**What is being asked:** Copy exactly the line containing "This screenshot has height=473, width=700." and all lines after it, through the last line of the material below; omit everything before it.

>>

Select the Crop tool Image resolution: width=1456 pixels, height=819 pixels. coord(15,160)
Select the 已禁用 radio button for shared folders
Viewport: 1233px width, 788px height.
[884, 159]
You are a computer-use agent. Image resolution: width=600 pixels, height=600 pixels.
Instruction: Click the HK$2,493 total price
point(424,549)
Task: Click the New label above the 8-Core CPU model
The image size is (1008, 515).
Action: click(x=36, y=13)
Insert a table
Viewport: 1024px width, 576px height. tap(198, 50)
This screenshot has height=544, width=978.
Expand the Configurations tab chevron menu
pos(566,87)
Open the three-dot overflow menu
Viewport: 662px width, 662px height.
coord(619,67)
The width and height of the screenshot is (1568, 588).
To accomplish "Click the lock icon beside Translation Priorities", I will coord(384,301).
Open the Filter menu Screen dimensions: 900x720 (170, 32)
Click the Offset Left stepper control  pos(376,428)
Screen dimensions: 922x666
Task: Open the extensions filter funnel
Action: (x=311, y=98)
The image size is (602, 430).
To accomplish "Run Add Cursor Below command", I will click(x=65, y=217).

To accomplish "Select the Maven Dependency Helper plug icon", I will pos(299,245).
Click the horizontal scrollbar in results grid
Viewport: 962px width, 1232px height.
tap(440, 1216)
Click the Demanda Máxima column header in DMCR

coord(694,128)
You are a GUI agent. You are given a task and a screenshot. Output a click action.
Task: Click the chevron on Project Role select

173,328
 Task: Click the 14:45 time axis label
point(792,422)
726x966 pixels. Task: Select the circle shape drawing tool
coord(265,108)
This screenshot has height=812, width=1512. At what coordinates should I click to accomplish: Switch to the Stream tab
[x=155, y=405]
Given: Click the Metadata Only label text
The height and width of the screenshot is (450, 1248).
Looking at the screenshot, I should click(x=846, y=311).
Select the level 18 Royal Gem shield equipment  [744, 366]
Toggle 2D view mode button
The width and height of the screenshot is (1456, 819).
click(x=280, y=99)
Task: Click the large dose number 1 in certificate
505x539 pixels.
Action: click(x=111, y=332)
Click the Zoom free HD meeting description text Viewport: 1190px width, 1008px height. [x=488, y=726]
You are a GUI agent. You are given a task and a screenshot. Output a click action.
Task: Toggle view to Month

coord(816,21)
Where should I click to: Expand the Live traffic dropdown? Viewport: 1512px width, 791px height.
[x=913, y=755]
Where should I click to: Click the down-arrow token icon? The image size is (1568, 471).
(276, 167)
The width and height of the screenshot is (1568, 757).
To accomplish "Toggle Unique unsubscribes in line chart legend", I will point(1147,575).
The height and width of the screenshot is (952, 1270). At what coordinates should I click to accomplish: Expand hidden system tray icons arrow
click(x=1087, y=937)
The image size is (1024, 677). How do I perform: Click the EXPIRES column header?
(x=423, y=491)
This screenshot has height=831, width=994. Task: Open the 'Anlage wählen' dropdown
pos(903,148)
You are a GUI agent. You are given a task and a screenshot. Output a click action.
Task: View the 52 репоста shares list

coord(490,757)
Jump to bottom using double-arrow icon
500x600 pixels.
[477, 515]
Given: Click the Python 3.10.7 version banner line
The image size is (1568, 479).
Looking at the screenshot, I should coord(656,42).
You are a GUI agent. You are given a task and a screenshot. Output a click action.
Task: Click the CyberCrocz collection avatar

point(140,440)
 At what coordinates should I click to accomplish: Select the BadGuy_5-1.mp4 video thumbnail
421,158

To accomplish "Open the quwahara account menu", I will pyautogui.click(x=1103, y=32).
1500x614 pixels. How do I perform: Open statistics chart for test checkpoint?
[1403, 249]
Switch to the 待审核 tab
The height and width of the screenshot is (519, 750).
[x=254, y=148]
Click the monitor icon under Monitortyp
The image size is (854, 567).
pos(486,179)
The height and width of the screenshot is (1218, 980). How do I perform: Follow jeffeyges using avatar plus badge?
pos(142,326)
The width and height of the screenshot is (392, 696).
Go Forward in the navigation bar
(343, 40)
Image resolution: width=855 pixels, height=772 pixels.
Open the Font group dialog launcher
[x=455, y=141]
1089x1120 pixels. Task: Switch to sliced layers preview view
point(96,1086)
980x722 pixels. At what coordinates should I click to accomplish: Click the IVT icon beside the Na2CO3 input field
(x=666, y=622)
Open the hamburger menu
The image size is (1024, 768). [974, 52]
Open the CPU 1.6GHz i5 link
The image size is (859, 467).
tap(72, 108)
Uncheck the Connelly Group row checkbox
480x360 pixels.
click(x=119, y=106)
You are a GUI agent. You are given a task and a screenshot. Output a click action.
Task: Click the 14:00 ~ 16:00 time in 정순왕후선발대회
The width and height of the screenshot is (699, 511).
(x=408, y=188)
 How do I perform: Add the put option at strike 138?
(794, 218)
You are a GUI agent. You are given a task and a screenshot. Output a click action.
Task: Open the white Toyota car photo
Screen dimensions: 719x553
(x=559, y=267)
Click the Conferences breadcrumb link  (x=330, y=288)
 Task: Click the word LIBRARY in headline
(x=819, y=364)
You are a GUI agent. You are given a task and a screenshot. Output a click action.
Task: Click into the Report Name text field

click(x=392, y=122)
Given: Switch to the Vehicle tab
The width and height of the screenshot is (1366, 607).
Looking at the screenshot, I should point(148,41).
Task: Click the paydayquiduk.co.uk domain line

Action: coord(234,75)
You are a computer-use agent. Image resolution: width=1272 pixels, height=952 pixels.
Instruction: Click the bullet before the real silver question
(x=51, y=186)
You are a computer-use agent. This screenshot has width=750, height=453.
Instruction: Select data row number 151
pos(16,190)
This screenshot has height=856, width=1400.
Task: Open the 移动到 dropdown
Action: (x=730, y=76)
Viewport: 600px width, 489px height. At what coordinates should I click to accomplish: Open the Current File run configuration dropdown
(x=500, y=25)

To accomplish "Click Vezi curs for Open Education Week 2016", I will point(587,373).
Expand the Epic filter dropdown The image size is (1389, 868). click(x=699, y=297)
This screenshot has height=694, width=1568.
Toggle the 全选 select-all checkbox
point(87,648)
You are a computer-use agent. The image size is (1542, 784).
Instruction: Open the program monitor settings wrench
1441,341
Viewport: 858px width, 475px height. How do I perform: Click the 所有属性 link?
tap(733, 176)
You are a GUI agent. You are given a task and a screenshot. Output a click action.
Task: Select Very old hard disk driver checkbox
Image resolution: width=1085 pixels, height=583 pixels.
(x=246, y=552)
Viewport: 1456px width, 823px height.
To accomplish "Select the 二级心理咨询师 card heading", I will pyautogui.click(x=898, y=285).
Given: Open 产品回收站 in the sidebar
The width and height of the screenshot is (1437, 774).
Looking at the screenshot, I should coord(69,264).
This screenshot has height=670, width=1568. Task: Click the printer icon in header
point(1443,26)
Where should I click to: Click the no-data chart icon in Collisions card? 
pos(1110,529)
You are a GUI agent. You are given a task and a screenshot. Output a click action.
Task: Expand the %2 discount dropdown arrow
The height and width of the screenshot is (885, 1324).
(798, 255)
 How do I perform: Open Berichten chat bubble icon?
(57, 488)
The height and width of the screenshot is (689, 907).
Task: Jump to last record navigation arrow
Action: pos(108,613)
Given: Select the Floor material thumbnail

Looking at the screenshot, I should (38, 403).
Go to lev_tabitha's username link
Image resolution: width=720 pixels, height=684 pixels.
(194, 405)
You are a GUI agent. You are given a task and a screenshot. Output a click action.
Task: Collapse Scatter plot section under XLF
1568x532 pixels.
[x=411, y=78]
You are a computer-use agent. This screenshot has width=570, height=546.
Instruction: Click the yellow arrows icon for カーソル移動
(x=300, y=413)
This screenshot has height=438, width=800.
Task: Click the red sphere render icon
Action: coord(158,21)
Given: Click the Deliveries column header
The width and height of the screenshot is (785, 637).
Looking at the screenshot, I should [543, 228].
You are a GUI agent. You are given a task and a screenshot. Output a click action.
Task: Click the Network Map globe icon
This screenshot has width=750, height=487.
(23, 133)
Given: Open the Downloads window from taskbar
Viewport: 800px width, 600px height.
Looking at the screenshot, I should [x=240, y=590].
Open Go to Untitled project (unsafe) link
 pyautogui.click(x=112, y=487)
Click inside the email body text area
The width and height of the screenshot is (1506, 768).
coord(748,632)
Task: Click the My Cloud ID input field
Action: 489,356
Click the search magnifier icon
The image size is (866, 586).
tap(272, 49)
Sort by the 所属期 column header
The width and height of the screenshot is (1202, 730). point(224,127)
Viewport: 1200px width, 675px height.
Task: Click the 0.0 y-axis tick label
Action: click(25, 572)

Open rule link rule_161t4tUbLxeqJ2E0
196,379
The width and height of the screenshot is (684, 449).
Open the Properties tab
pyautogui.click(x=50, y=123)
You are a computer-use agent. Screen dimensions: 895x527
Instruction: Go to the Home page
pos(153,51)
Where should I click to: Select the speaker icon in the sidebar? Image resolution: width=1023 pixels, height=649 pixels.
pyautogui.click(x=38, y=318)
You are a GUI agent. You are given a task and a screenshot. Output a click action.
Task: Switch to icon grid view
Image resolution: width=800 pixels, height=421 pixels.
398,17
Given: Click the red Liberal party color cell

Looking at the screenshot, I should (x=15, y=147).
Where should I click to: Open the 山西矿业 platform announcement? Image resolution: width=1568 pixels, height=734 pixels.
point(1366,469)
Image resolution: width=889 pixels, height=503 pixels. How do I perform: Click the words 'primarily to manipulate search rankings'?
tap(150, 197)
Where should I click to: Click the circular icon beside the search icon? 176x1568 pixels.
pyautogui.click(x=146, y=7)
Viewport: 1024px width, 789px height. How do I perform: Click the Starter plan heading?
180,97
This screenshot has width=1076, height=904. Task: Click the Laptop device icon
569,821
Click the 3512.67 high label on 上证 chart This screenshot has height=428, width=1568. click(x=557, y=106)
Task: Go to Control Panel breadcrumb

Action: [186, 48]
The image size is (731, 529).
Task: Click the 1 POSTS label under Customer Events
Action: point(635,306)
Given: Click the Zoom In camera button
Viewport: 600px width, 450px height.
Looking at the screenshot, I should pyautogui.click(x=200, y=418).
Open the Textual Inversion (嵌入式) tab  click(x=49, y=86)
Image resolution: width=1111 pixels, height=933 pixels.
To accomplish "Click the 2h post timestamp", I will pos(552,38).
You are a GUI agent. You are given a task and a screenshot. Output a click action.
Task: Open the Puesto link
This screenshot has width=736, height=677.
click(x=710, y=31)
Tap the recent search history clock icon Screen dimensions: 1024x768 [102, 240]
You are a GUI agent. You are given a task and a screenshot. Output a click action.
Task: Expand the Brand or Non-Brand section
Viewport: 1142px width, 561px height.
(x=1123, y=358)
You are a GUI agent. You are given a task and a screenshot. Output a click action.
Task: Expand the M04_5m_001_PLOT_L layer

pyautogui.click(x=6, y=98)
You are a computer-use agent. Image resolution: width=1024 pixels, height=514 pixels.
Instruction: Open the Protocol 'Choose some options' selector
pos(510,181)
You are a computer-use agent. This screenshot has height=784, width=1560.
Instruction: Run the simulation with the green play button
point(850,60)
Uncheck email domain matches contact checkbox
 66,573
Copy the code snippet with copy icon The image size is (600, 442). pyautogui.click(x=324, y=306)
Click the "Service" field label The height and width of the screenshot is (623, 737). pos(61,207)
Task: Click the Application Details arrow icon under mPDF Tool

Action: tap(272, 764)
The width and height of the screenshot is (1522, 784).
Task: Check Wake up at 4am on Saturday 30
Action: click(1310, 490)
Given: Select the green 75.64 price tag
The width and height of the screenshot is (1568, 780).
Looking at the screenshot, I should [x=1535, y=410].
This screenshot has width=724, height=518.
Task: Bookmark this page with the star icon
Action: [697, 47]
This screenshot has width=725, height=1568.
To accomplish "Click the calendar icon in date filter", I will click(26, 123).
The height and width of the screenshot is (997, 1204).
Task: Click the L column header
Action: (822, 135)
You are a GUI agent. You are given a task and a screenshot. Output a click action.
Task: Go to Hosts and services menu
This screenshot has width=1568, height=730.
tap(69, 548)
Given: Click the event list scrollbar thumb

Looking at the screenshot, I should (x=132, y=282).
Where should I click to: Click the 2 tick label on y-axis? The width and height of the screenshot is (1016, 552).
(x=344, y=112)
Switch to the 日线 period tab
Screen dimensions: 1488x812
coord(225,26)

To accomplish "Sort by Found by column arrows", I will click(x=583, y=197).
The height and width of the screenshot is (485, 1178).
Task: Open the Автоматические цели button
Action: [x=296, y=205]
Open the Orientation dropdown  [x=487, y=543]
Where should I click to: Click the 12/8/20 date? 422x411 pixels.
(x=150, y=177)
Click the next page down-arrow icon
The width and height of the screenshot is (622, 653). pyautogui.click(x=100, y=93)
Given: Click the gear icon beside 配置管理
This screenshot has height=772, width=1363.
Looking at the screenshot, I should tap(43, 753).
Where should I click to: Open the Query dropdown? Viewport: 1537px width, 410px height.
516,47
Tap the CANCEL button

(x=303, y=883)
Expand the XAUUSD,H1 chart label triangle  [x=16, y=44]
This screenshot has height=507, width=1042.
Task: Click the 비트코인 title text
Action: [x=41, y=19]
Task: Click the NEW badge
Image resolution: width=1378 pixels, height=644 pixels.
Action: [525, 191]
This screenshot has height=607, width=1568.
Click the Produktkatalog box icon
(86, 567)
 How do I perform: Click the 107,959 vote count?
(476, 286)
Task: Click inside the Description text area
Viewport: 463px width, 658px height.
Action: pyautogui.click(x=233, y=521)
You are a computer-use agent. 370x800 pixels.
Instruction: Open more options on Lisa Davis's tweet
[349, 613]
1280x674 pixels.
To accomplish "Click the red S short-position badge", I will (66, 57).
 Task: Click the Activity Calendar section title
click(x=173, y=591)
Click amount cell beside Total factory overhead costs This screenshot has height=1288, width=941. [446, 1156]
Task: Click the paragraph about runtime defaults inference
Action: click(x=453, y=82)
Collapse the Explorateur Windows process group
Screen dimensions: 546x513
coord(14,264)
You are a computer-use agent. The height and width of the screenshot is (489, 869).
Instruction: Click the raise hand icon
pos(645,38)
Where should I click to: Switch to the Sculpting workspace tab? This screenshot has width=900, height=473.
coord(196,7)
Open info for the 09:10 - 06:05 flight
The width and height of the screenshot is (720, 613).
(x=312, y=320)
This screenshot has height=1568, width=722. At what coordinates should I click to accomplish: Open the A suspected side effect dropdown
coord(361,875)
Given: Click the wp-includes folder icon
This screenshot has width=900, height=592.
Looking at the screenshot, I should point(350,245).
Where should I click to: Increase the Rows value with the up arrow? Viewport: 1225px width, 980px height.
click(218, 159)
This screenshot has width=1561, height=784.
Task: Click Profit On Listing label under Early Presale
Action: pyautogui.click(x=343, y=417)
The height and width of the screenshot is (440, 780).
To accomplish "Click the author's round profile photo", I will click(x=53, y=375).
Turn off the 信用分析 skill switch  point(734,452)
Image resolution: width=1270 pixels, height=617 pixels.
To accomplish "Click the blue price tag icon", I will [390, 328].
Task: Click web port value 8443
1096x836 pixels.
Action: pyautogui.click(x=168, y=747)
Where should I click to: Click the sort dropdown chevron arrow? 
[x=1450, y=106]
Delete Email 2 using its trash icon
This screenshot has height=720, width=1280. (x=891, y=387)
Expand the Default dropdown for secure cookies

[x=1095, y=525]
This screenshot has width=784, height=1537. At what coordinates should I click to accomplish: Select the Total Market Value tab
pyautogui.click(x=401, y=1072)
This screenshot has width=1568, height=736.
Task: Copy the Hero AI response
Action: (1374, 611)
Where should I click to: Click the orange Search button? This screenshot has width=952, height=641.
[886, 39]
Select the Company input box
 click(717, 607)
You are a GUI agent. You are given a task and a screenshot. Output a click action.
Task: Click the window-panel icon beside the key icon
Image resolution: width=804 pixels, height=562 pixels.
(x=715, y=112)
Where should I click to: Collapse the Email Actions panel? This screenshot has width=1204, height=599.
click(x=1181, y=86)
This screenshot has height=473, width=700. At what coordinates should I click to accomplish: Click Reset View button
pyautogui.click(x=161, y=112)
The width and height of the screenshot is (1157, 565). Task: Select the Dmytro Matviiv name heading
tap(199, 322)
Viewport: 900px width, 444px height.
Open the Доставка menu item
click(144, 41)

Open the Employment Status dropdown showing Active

<<

**Response to the task:**
This screenshot has height=473, width=700. At what coordinates should I click to accomplish: Click Reset View button
pyautogui.click(x=161, y=112)
The width and height of the screenshot is (1157, 565). Task: Select the Dmytro Matviiv name heading
tap(199, 322)
Viewport: 900px width, 444px height.
Open the Доставка menu item
click(144, 41)

Open the Employment Status dropdown showing Active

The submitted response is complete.